##### Information provided #####

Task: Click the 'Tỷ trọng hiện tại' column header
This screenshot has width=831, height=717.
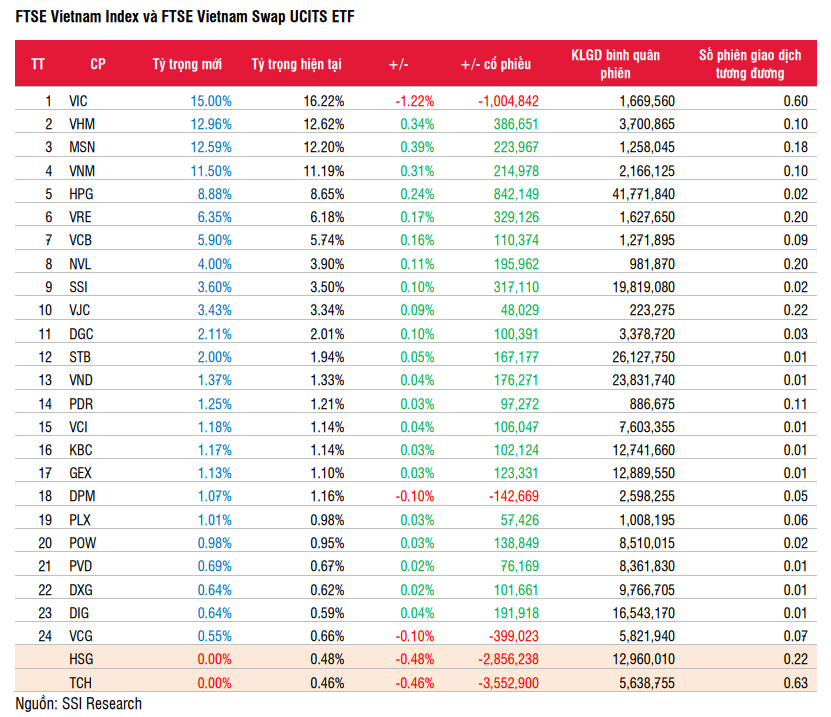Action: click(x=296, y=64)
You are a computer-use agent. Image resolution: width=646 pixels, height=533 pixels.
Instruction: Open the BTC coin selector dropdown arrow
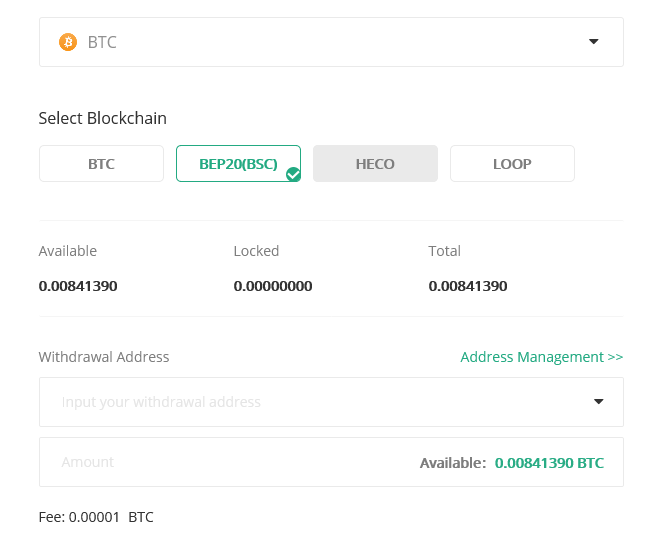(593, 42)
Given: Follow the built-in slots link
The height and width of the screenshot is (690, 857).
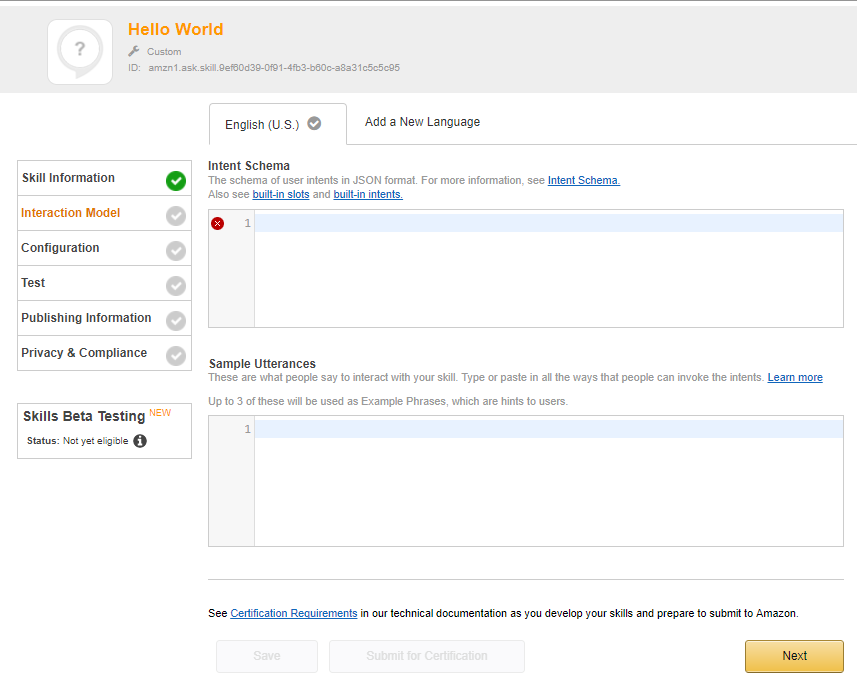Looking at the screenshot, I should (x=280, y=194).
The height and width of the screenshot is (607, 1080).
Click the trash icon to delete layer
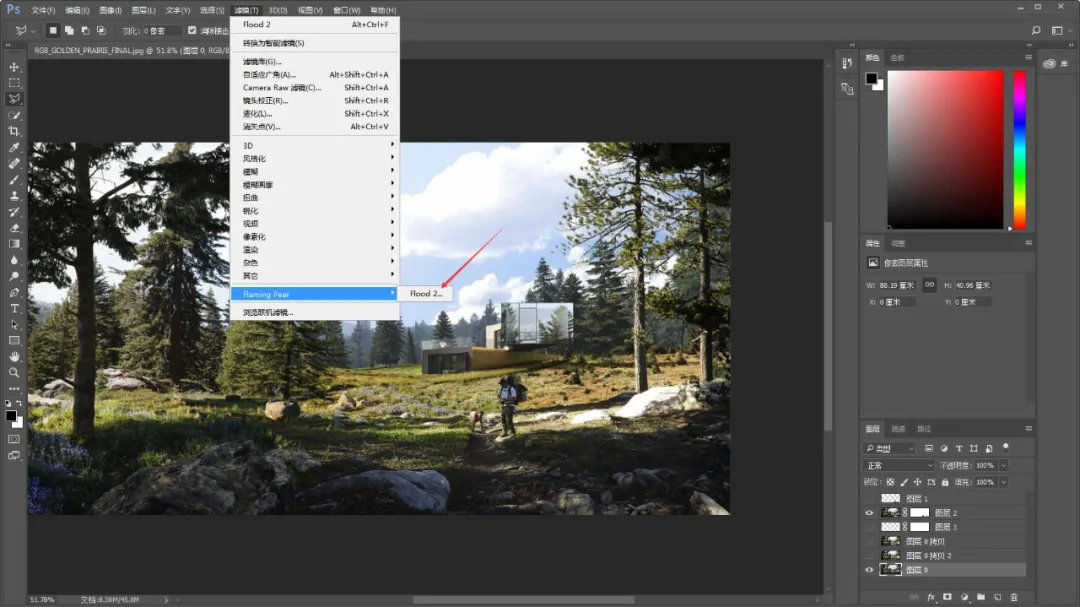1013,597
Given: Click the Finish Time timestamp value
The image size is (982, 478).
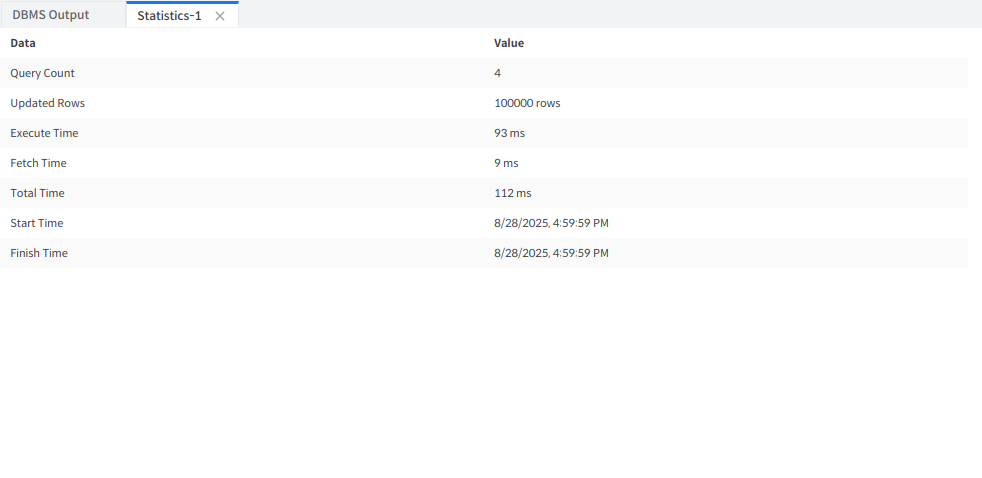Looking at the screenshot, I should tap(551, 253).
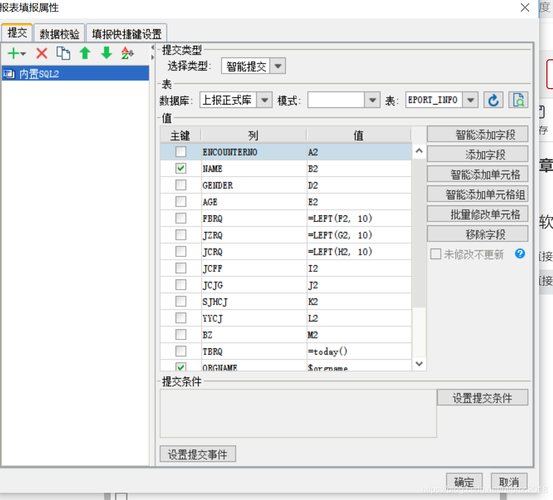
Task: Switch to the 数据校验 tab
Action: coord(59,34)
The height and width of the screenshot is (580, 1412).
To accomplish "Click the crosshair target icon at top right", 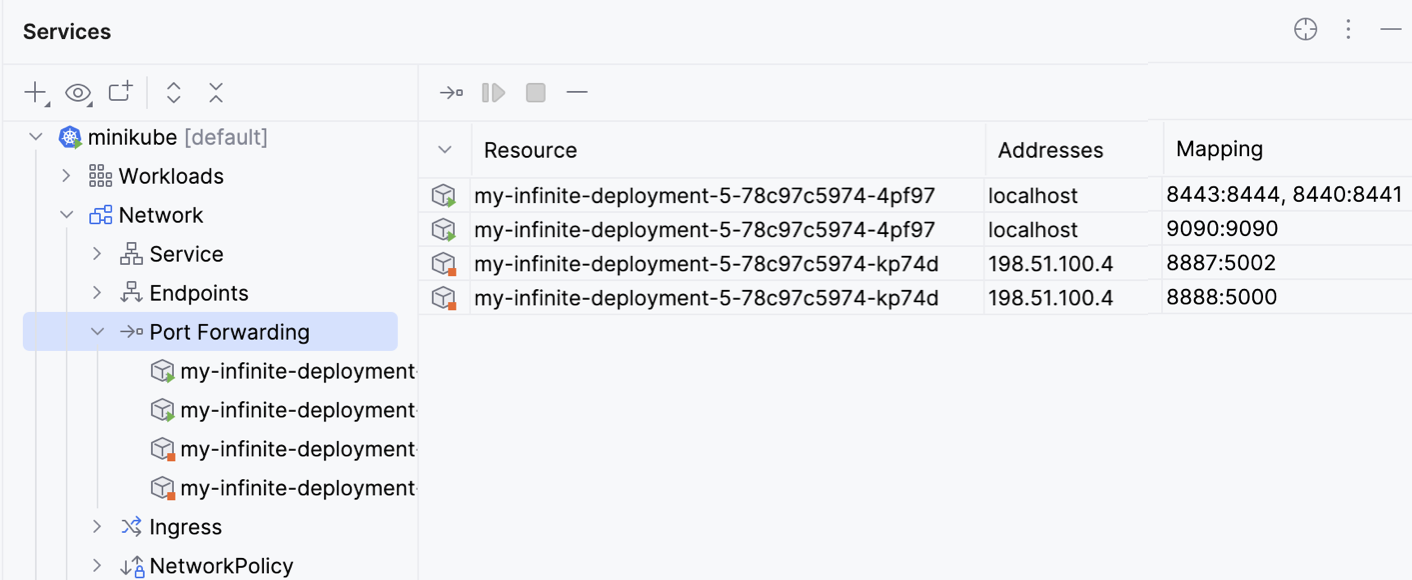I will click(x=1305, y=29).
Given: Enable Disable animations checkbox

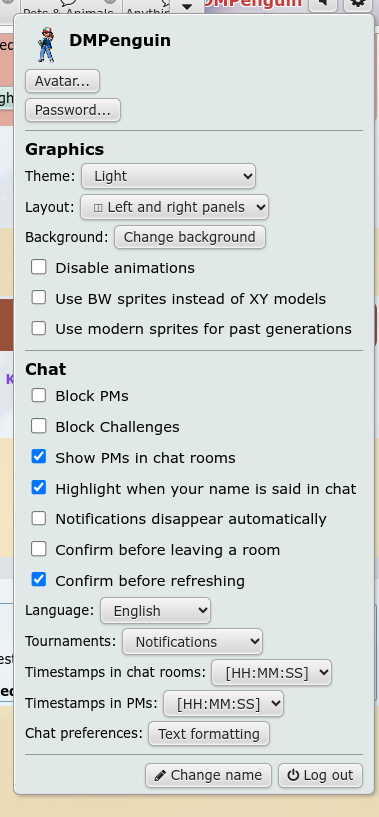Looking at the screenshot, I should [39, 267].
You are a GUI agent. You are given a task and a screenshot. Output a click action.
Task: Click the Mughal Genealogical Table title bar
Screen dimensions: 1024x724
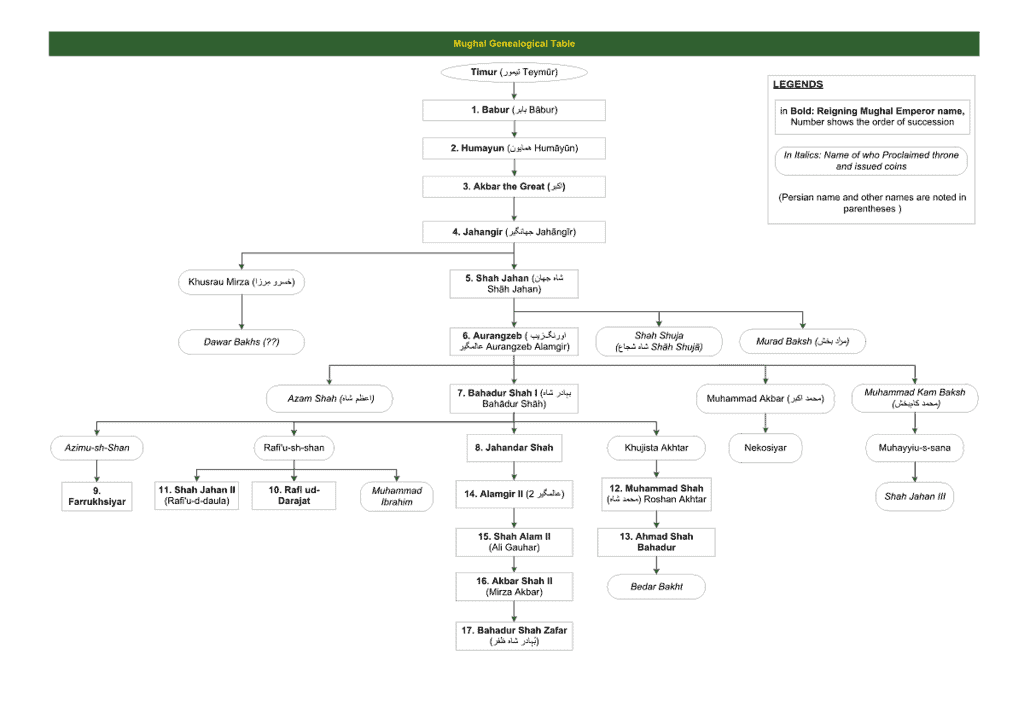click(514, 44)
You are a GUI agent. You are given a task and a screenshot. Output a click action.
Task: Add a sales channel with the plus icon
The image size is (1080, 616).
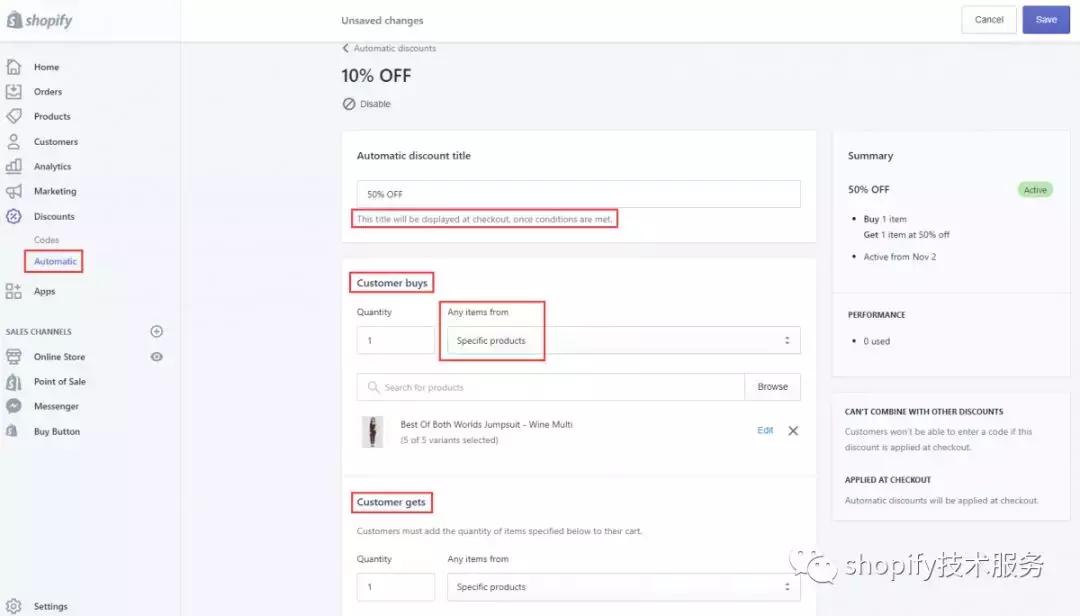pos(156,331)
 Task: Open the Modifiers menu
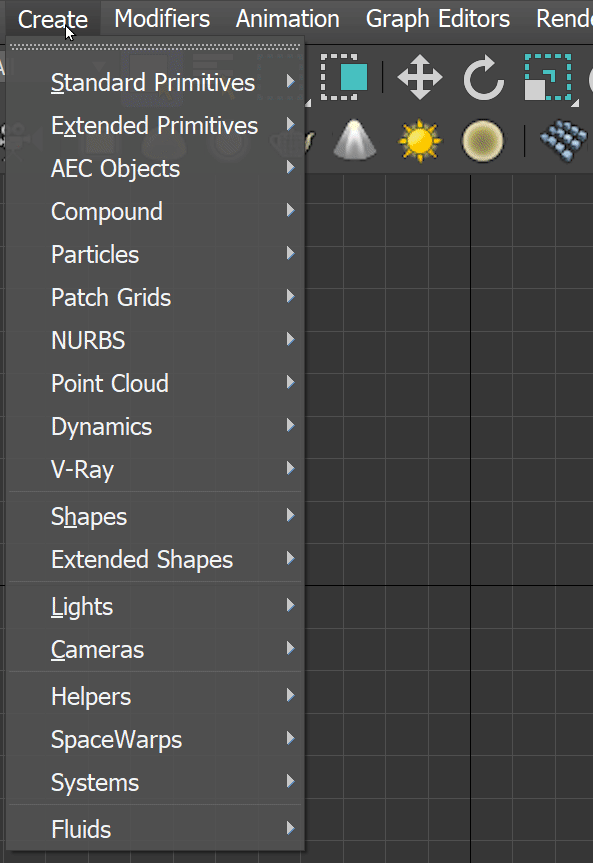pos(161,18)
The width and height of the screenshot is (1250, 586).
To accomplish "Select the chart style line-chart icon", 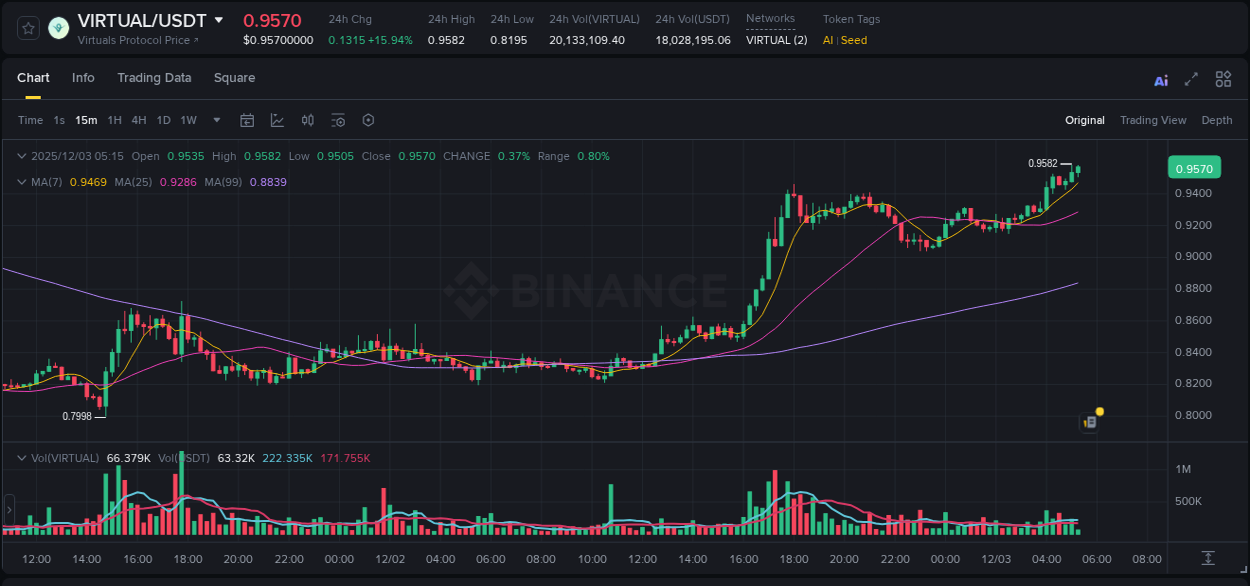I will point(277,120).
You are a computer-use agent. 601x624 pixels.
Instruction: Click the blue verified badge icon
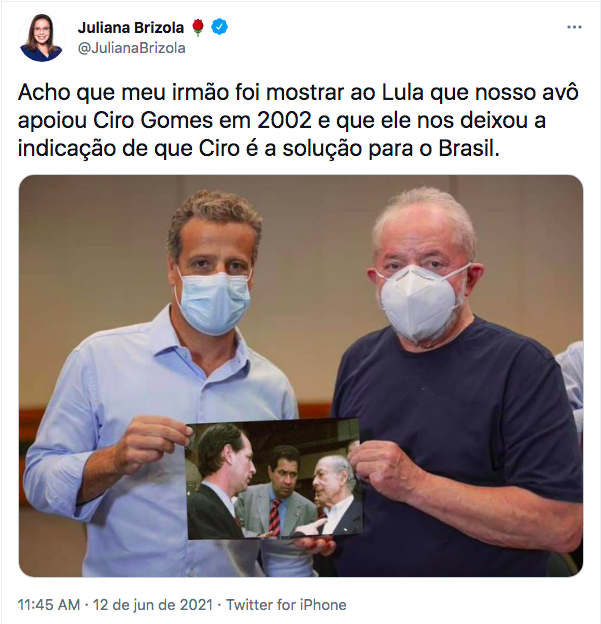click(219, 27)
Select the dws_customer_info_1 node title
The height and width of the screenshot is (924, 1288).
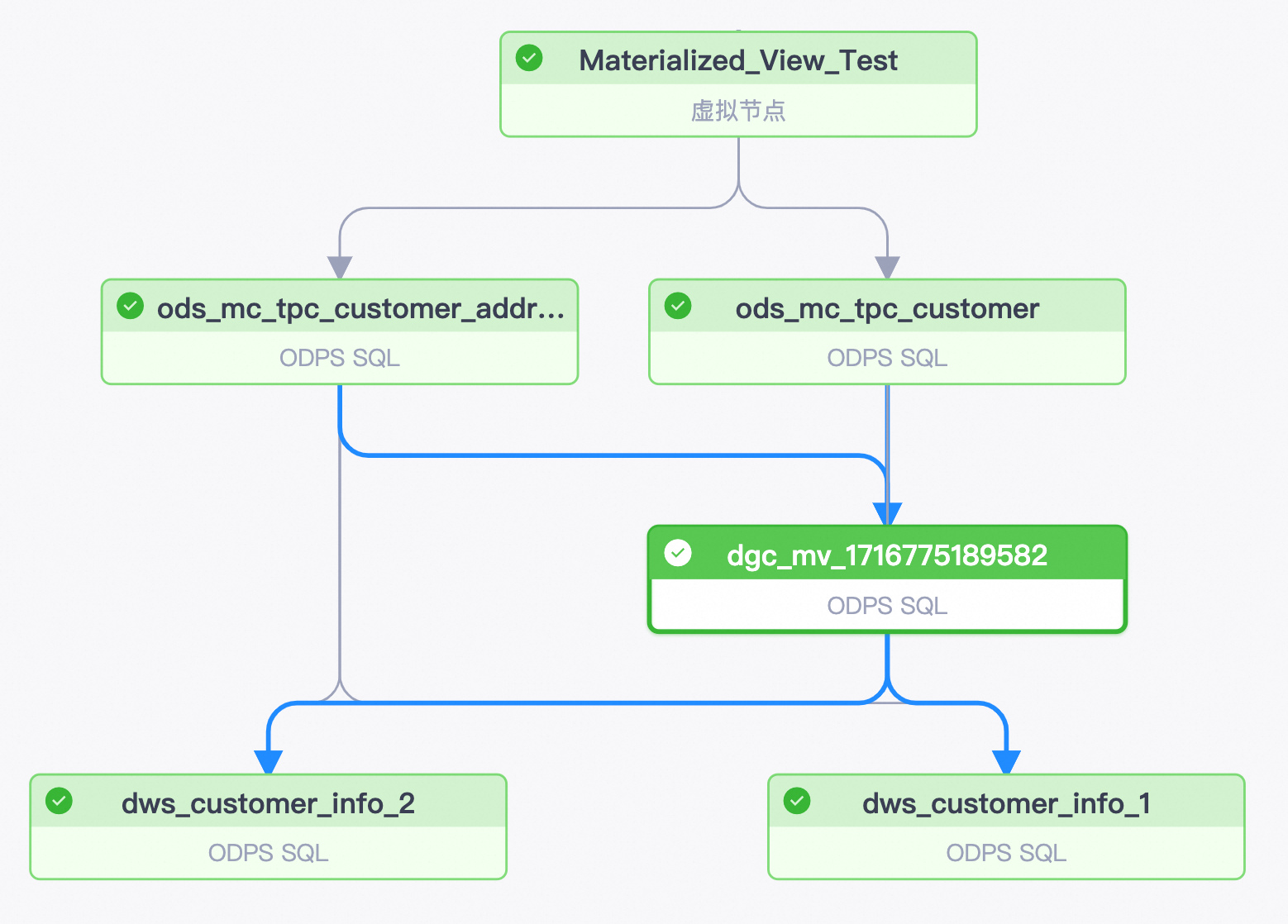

#####

**Exercise goal**. Write out the lines that run from the line containing "Instruction: Click the" to the end of the entries, inclusive, exactly as written. Skip every picture.

**Your solution**.
Instruction: Click the blue verified badge icon
click(219, 27)
Select the dws_customer_info_1 node title
The height and width of the screenshot is (924, 1288).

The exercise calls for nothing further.